Problem to work on | Please put the lines below into a JSON list of strings, one string per line, with blank lines and pictures left out.

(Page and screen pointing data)
◆ ◆ ◆ ◆ ◆ ◆ ◆

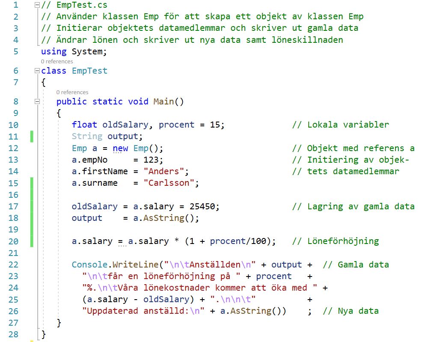Collapse the comment block at line 1

point(37,6)
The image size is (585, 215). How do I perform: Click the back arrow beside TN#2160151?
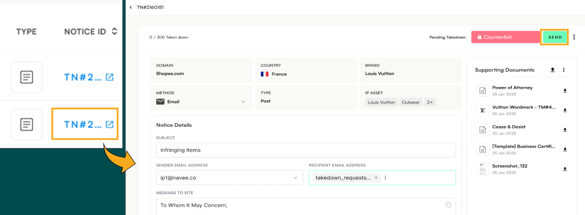(x=131, y=7)
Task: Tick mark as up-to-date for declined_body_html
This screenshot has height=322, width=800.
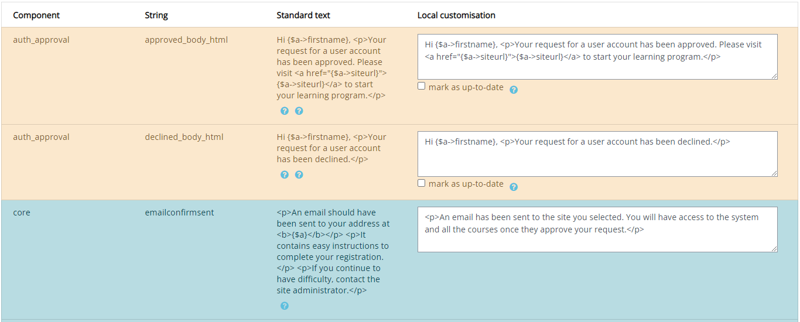Action: coord(422,183)
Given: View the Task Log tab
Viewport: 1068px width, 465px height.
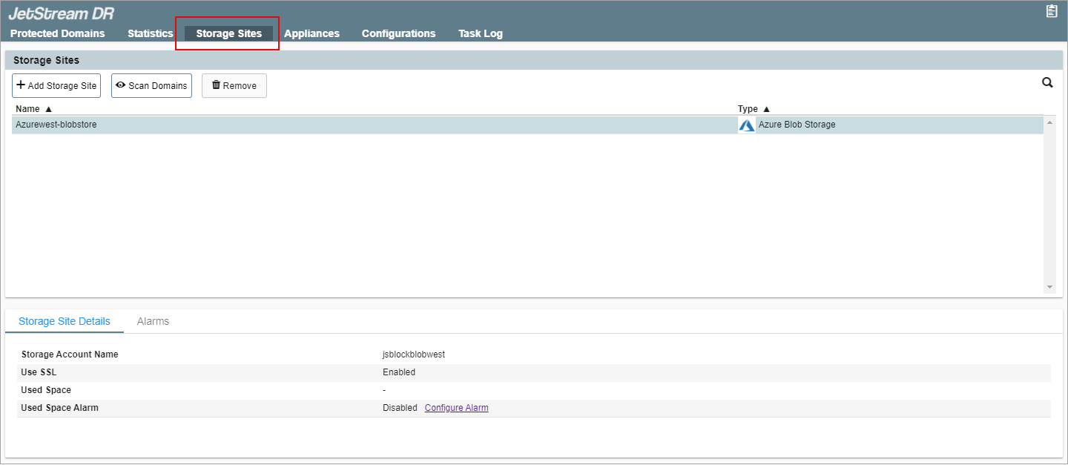Looking at the screenshot, I should pyautogui.click(x=480, y=33).
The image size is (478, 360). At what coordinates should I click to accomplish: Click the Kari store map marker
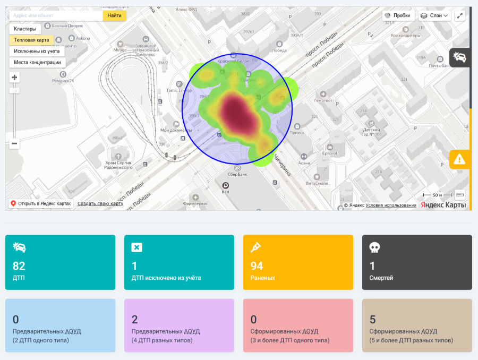[225, 185]
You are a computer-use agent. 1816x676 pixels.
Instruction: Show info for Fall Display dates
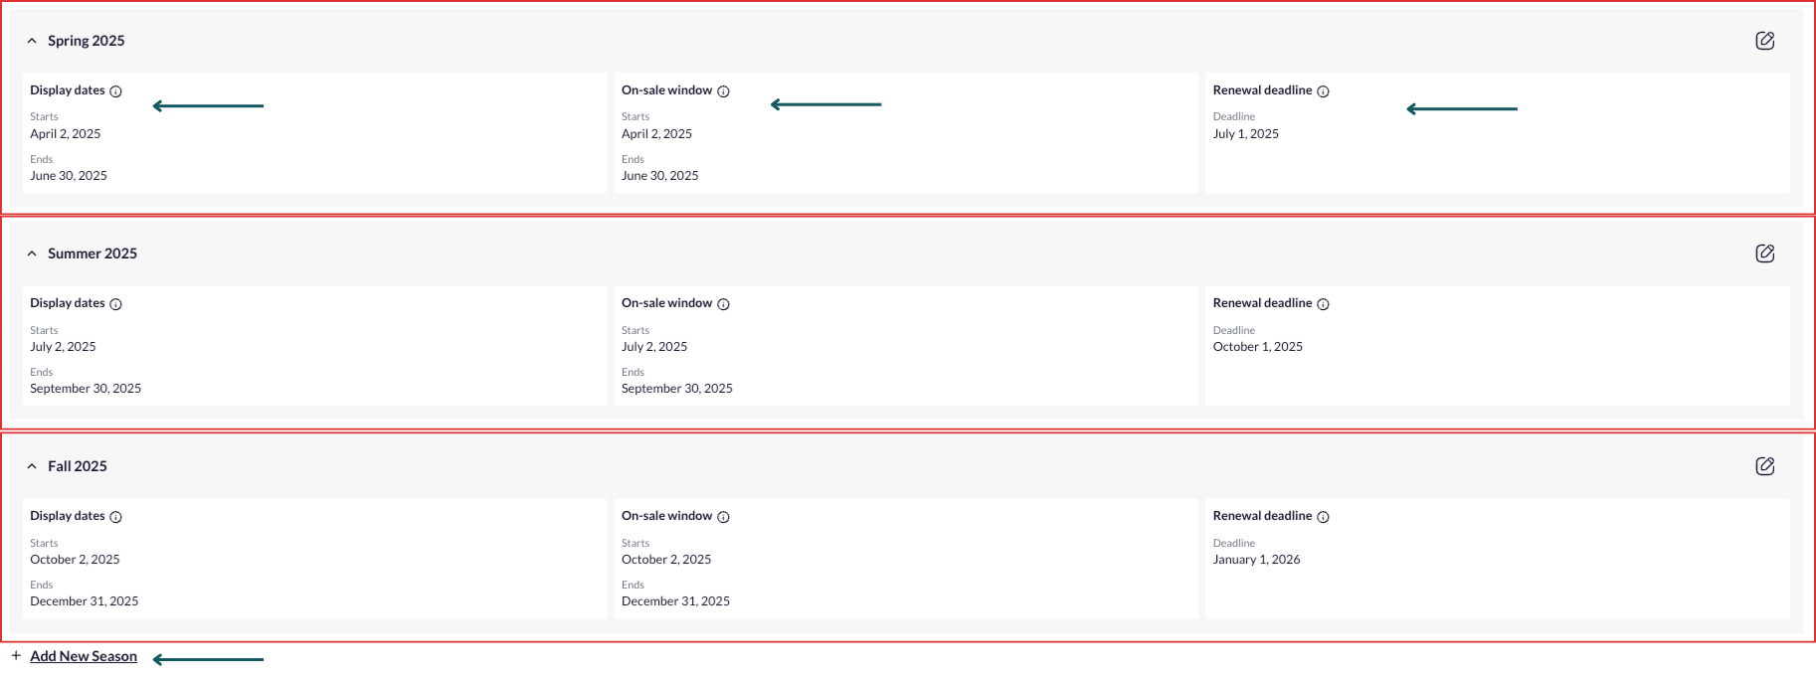[x=116, y=517]
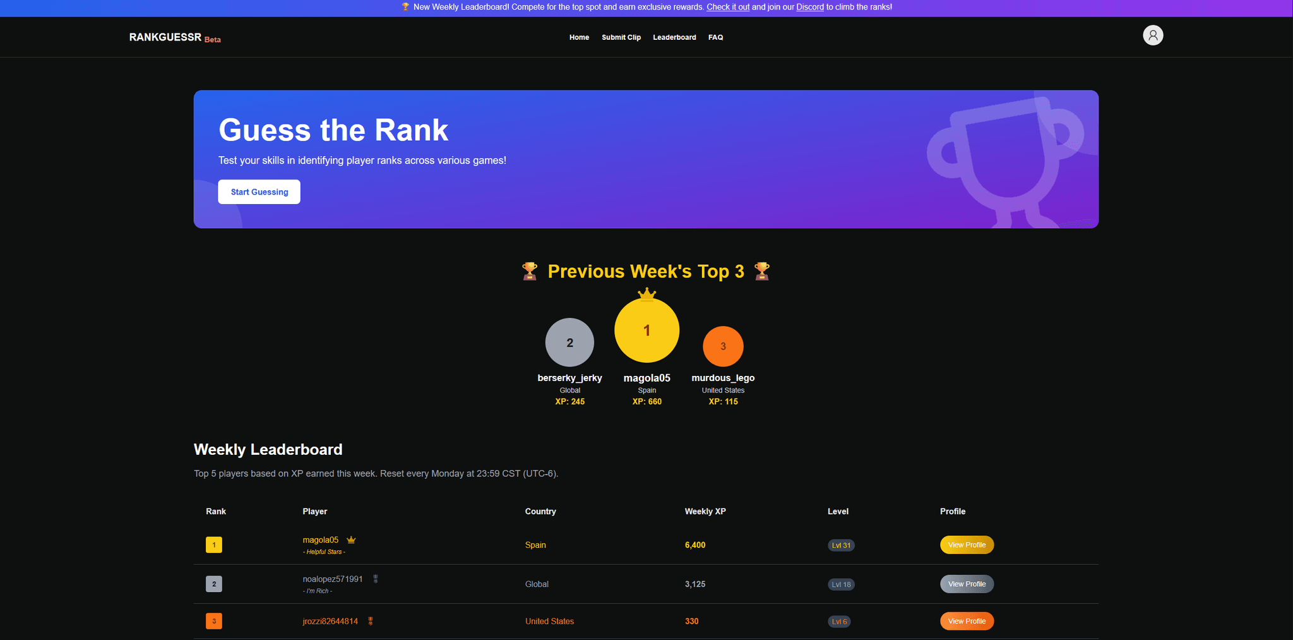Screen dimensions: 1293x640
Task: Open the Discord link in the banner
Action: (x=810, y=7)
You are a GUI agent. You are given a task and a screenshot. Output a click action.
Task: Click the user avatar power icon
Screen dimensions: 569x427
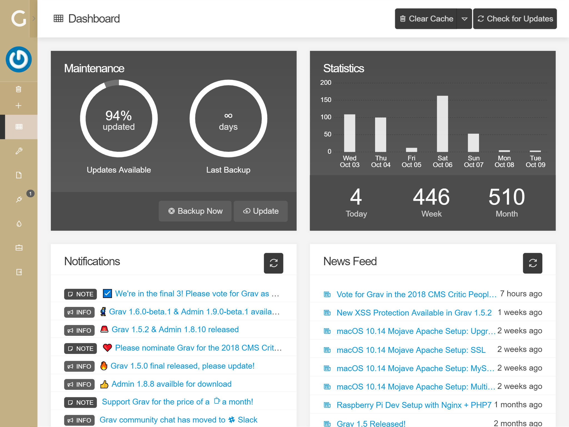pos(19,59)
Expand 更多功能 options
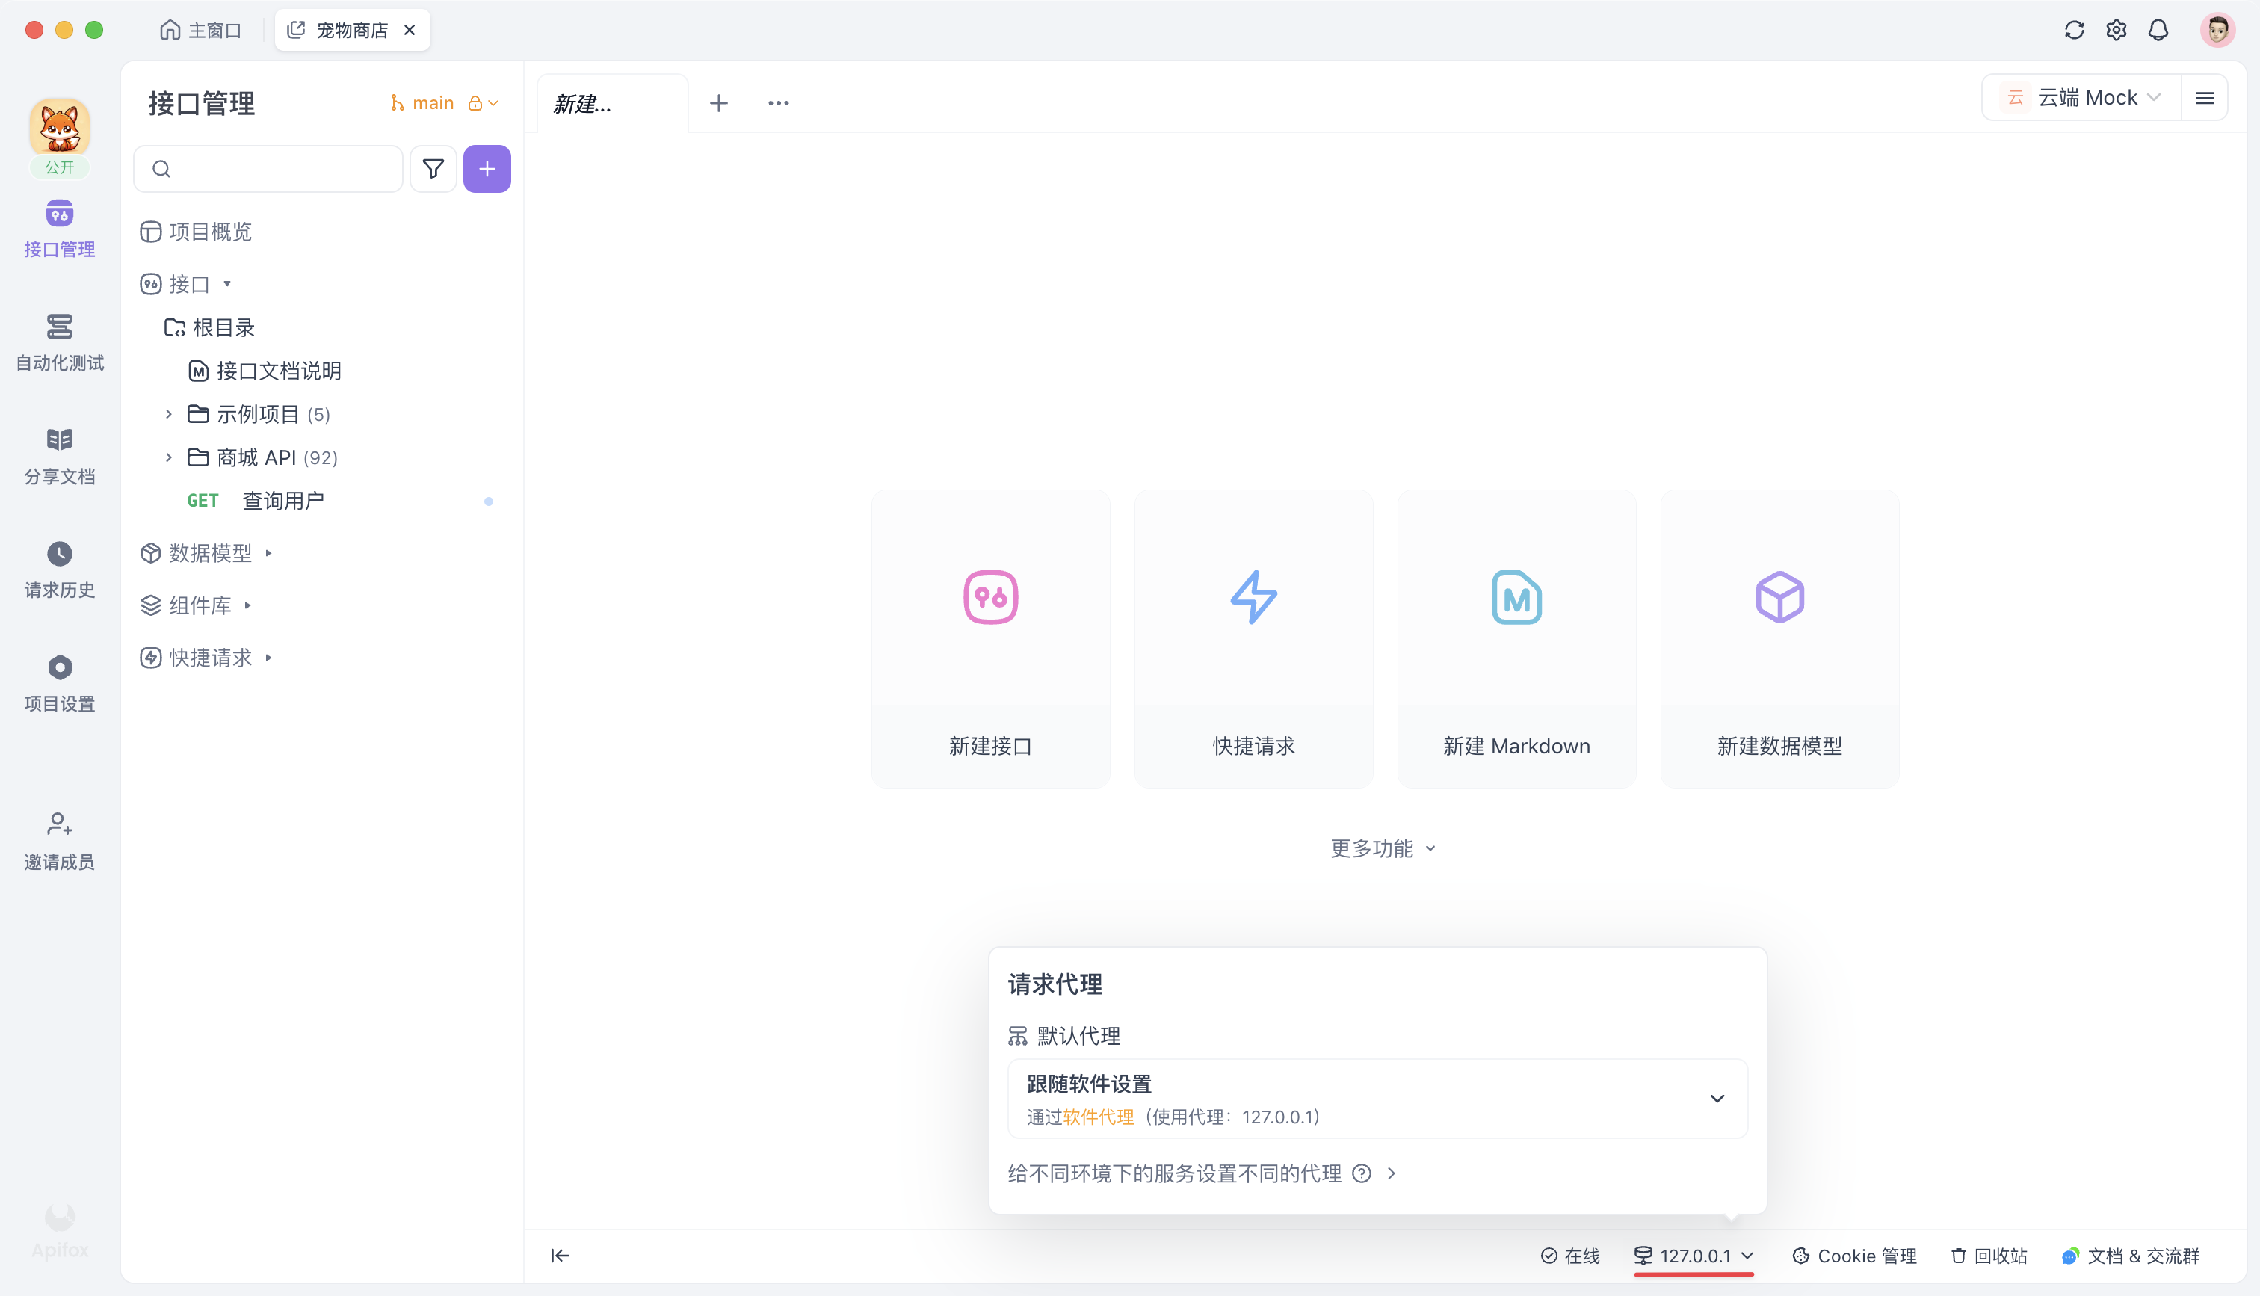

◆ ◆ ◆ ◆ ◆ ◆ ◆

Task response |
[
  "Collapse the comment block at line 1",
  "point(37,6)",
  "The image size is (585, 215). How do I perform: Click the back arrow beside TN#2160151?",
  "(x=131, y=7)",
  "Task: Tick mark as up-to-date for declined_body_html",
  "This screenshot has height=322, width=800.",
  "Action: coord(422,183)",
  "Given: View the Task Log tab",
  "Viewport: 1068px width, 465px height.",
  "Looking at the screenshot, I should pyautogui.click(x=480, y=33).",
  "The image size is (478, 360). At what coordinates should I click to accomplish: Click the Kari store map marker",
  "[225, 185]",
  "You are a computer-use agent. 1816x676 pixels.",
  "Instruction: Show info for Fall Display dates",
  "[x=116, y=517]",
  "Screen dimensions: 1293x640",
  "Task: Open the Discord link in the banner",
  "Action: (x=810, y=7)",
  "You are a GUI agent. You are given a task and a screenshot. Output a click action.",
  "Task: Click the user avatar power icon",
  "Screen dimensions: 569x427",
  "pos(19,59)",
  "Expand 更多功能 options"
]